Remember when I said I'd tell you why eating tuna was like eating elephants?
We're fishing and eating the tuna to extinction. Unless you've been living under a rock you've probably already heard that. But then we do hear that, don't we? Cod, shrimp, salmon. Seafood in general, right? We eat/fish/farm too much and it's bad and we should stop but this one piece of salmon fillet won't matter and isn't it delicious?
But the animals we are eating to extinction have never, to my knowledge, been so endangered that CITES has been mentioned and international bodies have stepped in to make fishing a species illegal. That's how bad it is.
So on Thursday 18 March when the Convention on International Trade in Endangered Species in Doha, Qatar voted overwhelmingly to reject the ban on trade in tuna (and polar bears, incidentally), I was upset.
As Barry Estabrook writes, soon tuna may no longer be endangered, they may be extinct.
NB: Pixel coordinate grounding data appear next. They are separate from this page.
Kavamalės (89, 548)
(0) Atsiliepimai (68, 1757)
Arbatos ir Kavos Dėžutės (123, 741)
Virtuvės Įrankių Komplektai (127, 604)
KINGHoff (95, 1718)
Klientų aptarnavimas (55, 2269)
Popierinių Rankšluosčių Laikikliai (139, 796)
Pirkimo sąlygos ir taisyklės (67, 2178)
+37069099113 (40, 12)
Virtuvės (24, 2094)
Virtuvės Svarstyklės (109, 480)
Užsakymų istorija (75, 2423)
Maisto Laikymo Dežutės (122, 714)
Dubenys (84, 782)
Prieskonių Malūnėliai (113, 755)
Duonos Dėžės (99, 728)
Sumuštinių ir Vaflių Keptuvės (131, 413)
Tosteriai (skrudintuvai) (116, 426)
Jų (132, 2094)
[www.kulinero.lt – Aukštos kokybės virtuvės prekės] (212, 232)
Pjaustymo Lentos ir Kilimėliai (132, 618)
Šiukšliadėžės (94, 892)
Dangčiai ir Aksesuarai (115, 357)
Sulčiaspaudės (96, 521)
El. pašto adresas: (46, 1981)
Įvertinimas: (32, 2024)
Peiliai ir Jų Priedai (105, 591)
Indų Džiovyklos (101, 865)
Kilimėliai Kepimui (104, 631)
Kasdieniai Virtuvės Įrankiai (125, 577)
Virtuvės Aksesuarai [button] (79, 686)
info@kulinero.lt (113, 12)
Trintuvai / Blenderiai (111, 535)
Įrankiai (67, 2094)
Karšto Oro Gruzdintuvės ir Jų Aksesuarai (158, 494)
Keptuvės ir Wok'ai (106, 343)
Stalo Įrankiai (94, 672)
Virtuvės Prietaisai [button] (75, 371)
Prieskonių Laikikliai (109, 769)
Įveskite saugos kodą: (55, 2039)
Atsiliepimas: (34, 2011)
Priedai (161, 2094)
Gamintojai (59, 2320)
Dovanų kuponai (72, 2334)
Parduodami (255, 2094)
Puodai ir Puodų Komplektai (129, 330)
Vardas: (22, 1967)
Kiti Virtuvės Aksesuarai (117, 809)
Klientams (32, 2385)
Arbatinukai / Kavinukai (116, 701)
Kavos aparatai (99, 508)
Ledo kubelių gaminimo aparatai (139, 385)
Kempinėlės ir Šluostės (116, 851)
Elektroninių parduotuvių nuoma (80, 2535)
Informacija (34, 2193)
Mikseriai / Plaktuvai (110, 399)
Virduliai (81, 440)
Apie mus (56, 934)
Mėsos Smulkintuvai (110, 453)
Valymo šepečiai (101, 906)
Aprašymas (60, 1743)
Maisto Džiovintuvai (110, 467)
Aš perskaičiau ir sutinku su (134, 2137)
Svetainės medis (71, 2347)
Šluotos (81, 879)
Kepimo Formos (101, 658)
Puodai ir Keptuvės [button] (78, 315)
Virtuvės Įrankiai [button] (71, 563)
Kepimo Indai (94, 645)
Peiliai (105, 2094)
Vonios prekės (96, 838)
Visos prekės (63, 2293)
So go enjoy your tuna fish sandwich, while you can. Please make sure it's served with a generous helping of shame and a sprinkling of doom, because we all know that one species affects another and that this is bad news for more than just tuna.
Oh, and you may want to include a side of elephant. Because the convention will also likely lift a ban on the sale of elephant ivory and then you can tell your children that you ate the last of two extinct animals.
Full disclosure: There are two tins of tuna in my cupboard. They are the last tins I will ever buy.